- [WHAT TO WORK ON]
A faithful transcription is wanted of the lines from the top of the material through the line that holds "Viewport: 1024px width, 768px height.", both ends included, leaving out the pictures.

- [TASK INPUT]
•••

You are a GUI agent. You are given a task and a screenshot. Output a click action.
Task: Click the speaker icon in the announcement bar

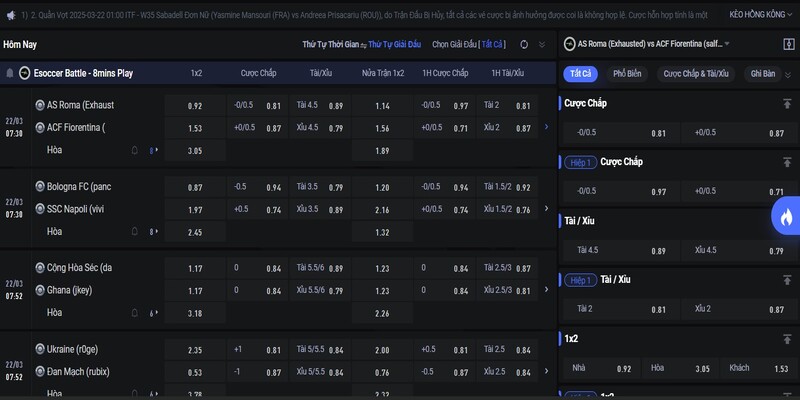[10, 16]
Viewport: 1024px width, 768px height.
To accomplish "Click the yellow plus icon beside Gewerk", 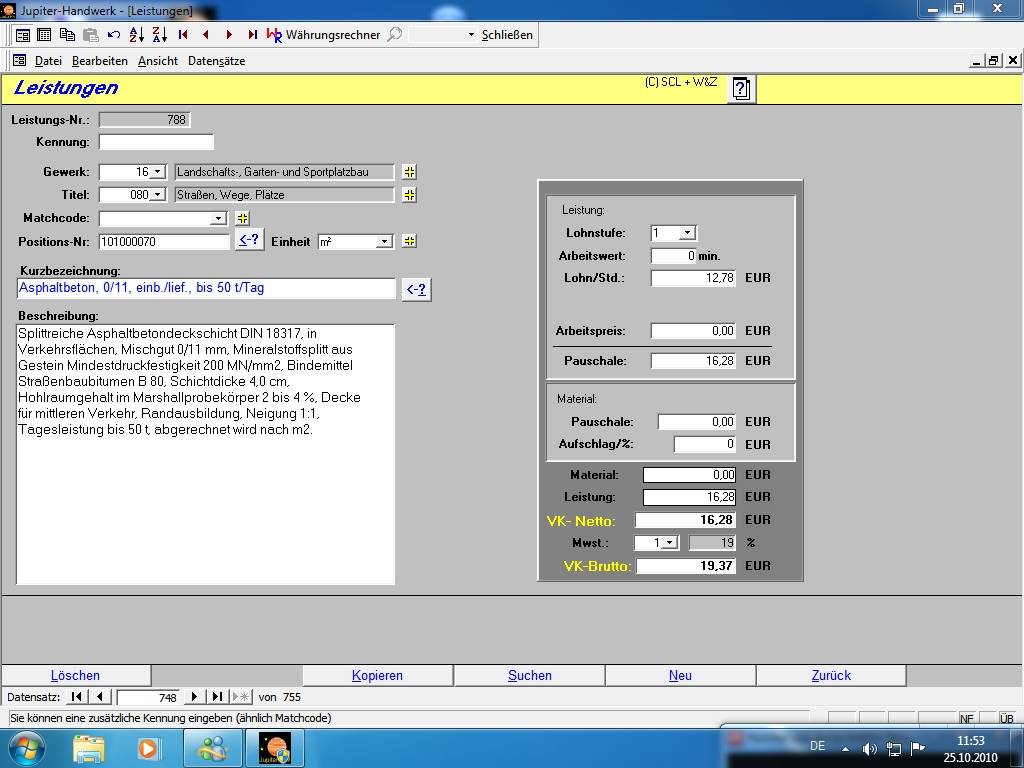I will coord(409,172).
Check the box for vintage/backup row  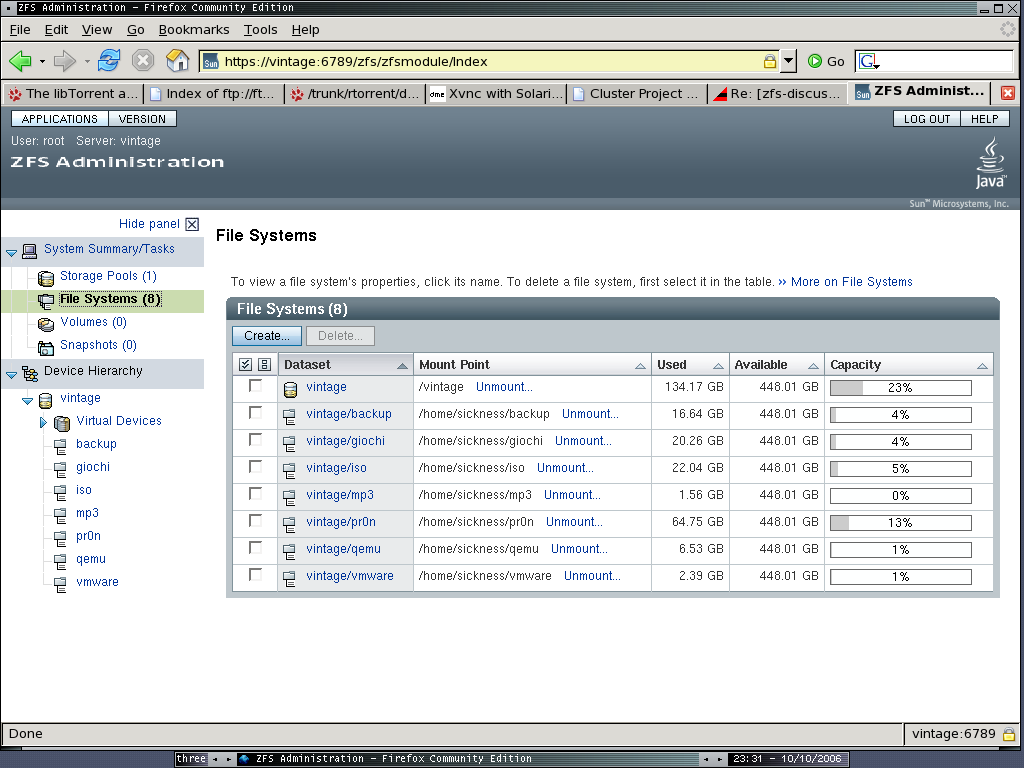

•••

- [FINAL ANSWER]
You are a GUI agent. You are given a task and a screenshot. Output a click action.
Task: Click the speaker icon in the announcement bar

[10, 16]
Viewport: 1024px width, 768px height.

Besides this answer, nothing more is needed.